#### [TASK PROMPT]
Repeat word for word the lines of the items, starting with the line that contains "coordinates (429, 15)." and going on through the line that contains "the chevron icon".

* start THE DATA *

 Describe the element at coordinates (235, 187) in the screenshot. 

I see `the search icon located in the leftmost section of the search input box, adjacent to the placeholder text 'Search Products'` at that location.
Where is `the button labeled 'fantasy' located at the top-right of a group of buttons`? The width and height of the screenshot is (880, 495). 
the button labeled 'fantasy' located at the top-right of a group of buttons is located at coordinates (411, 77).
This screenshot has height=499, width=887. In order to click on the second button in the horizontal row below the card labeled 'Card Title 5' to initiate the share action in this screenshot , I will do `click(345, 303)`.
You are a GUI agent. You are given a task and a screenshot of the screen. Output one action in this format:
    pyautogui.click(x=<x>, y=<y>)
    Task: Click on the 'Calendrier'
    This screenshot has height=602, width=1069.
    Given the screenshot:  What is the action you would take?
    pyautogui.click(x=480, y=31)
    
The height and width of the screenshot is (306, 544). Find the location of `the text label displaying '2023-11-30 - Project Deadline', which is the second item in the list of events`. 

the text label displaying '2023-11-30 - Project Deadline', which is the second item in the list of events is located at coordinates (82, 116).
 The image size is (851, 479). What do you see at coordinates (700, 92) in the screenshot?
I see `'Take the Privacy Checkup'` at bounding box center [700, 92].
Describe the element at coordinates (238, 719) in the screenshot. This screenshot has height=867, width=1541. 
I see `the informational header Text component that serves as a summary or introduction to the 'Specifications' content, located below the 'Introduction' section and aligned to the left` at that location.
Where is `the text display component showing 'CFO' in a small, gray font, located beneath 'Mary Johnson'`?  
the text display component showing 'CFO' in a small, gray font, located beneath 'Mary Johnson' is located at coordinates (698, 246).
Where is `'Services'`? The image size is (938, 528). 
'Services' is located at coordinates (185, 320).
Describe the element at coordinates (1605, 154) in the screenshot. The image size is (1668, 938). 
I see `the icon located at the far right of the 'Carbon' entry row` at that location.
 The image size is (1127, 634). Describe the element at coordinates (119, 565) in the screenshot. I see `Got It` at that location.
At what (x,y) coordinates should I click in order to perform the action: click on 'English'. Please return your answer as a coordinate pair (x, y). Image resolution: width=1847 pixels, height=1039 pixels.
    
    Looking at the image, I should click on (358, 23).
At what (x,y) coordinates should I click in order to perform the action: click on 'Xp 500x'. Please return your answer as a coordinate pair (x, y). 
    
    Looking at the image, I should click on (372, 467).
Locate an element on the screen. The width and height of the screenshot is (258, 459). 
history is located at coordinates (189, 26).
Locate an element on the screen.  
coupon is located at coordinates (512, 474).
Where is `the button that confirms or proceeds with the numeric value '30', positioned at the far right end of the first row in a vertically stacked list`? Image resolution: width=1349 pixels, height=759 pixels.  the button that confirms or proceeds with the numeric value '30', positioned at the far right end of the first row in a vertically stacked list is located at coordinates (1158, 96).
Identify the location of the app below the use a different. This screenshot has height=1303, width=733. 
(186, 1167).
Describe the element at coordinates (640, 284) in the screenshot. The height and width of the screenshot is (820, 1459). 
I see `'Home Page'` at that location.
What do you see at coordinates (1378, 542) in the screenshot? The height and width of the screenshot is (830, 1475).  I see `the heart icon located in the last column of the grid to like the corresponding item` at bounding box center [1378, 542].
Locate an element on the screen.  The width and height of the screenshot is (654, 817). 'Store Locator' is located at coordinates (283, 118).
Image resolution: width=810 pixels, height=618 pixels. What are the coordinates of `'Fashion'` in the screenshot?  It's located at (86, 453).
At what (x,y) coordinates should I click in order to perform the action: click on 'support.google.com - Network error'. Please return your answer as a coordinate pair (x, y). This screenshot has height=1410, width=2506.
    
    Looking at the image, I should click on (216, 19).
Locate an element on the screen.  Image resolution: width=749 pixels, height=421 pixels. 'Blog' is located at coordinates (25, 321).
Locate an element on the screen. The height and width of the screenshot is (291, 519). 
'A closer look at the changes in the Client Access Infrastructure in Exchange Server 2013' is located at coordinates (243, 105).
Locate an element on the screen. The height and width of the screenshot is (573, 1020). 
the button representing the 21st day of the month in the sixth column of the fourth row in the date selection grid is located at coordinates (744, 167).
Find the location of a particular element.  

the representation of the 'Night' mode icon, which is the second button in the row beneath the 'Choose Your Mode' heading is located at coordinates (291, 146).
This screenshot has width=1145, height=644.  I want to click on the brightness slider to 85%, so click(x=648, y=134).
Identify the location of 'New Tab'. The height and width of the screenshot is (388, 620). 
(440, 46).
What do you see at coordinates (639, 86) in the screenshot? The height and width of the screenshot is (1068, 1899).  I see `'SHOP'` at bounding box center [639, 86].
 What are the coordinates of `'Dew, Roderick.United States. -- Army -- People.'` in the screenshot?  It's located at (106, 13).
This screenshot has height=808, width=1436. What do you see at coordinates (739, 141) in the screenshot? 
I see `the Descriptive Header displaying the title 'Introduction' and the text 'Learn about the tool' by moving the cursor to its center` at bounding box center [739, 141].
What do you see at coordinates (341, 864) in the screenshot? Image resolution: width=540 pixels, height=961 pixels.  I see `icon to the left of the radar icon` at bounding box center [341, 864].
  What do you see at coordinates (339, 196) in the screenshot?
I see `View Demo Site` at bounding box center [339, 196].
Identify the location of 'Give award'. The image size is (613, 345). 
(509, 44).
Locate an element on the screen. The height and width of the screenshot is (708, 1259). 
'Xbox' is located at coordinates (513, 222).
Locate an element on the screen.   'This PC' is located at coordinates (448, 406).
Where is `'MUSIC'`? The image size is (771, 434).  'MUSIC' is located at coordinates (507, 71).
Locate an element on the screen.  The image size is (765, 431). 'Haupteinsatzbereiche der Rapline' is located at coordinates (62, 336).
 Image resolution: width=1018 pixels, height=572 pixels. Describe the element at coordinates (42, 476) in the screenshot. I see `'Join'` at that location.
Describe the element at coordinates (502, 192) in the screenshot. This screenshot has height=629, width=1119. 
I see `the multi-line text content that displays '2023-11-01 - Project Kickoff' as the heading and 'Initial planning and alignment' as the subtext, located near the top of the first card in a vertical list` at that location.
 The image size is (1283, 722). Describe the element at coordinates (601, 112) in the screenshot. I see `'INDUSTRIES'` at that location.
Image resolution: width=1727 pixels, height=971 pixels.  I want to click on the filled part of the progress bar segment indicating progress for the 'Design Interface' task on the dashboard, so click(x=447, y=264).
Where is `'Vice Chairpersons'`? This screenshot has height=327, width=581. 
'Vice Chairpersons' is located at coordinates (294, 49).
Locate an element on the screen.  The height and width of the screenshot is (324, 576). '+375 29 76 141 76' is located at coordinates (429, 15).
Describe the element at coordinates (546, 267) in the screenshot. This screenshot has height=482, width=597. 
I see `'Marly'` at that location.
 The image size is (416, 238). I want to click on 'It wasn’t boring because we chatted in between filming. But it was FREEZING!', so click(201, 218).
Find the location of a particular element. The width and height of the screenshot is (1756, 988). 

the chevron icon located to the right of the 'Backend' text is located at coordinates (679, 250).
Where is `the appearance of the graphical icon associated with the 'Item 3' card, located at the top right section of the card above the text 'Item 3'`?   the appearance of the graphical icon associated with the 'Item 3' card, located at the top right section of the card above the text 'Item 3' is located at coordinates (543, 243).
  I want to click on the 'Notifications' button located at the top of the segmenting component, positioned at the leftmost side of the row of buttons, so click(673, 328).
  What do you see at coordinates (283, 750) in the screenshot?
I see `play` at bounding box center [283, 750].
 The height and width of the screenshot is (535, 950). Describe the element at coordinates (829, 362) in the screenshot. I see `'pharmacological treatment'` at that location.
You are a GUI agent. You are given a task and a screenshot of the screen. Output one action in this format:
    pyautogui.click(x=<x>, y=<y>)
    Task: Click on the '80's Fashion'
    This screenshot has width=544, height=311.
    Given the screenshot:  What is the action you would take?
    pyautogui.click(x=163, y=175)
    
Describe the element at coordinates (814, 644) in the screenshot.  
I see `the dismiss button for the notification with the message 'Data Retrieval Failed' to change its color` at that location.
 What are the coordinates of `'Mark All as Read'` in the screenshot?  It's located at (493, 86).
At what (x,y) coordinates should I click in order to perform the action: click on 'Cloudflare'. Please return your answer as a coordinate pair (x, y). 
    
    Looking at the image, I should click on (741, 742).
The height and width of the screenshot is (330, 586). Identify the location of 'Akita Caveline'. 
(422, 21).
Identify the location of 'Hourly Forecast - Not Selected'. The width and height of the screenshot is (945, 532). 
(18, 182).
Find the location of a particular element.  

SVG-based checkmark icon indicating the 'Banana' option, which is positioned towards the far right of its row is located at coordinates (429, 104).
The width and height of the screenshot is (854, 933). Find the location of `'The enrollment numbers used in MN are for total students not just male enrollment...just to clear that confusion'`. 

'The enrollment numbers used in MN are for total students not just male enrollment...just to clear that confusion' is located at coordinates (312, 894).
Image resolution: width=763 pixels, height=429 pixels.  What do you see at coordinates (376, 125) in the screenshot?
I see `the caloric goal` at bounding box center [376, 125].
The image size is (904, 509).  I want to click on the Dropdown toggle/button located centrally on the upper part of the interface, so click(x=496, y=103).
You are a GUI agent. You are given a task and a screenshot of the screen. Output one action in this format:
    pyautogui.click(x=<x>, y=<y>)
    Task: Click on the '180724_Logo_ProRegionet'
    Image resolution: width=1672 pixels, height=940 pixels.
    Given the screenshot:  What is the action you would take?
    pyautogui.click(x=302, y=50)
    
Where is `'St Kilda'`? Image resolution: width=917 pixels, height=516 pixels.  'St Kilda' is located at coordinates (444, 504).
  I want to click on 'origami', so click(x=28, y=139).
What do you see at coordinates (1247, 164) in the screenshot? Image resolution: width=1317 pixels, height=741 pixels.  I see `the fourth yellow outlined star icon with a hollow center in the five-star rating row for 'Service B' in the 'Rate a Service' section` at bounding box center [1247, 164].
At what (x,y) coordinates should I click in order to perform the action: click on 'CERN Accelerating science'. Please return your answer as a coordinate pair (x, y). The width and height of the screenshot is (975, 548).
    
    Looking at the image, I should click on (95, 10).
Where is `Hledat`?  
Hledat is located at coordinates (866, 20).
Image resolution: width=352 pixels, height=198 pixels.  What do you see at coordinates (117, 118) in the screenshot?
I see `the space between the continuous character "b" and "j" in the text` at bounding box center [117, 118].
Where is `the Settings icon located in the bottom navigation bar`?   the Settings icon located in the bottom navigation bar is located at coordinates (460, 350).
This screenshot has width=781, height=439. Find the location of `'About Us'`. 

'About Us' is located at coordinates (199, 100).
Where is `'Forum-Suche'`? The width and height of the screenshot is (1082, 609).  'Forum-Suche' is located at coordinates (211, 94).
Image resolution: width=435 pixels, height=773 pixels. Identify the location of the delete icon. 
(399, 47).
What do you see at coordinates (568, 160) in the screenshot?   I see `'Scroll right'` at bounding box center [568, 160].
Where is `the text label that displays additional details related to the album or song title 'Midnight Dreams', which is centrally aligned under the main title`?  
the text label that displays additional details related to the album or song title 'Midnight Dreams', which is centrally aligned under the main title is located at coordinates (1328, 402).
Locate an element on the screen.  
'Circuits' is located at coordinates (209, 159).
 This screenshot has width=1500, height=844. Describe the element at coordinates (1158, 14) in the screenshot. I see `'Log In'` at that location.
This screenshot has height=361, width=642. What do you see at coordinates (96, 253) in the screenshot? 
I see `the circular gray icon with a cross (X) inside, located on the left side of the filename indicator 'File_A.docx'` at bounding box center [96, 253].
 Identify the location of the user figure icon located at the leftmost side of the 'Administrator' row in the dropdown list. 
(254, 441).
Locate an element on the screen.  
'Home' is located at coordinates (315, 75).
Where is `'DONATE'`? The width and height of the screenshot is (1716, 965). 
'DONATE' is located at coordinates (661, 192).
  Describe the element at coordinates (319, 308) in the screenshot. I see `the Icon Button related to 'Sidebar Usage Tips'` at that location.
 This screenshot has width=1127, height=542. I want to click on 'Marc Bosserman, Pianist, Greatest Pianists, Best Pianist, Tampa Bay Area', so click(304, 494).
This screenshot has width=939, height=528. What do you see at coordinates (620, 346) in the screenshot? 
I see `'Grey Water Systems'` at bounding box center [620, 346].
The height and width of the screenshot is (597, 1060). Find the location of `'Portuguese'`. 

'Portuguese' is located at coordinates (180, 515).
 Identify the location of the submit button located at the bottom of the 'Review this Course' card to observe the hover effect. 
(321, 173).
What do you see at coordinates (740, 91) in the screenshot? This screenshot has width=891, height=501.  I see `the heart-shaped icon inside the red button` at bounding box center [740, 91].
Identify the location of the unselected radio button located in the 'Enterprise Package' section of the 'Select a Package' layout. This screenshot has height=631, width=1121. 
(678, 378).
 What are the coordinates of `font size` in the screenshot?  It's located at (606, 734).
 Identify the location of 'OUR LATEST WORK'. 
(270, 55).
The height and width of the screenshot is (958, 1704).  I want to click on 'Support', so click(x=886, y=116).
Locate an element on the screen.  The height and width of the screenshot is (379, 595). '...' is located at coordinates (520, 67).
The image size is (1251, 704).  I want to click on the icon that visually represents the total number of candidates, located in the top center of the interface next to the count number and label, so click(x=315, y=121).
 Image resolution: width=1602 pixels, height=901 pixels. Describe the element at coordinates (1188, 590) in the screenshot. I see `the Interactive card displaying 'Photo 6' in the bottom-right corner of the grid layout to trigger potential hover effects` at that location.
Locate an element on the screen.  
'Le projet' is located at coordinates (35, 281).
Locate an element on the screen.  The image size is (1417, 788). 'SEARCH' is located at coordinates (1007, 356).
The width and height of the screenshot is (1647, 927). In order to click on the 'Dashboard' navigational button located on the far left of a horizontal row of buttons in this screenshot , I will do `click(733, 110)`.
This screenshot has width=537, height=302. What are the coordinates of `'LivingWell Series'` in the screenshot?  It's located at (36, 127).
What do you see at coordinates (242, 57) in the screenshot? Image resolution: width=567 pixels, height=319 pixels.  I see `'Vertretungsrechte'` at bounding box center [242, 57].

* end THE DATA *

#### [ANSWER BELOW]
Locate an element on the screen.  The height and width of the screenshot is (324, 576). '+375 29 76 141 76' is located at coordinates (429, 15).
Describe the element at coordinates (546, 267) in the screenshot. This screenshot has height=482, width=597. 
I see `'Marly'` at that location.
 The image size is (416, 238). I want to click on 'It wasn’t boring because we chatted in between filming. But it was FREEZING!', so click(201, 218).
Find the location of a particular element. The width and height of the screenshot is (1756, 988). 

the chevron icon located to the right of the 'Backend' text is located at coordinates (679, 250).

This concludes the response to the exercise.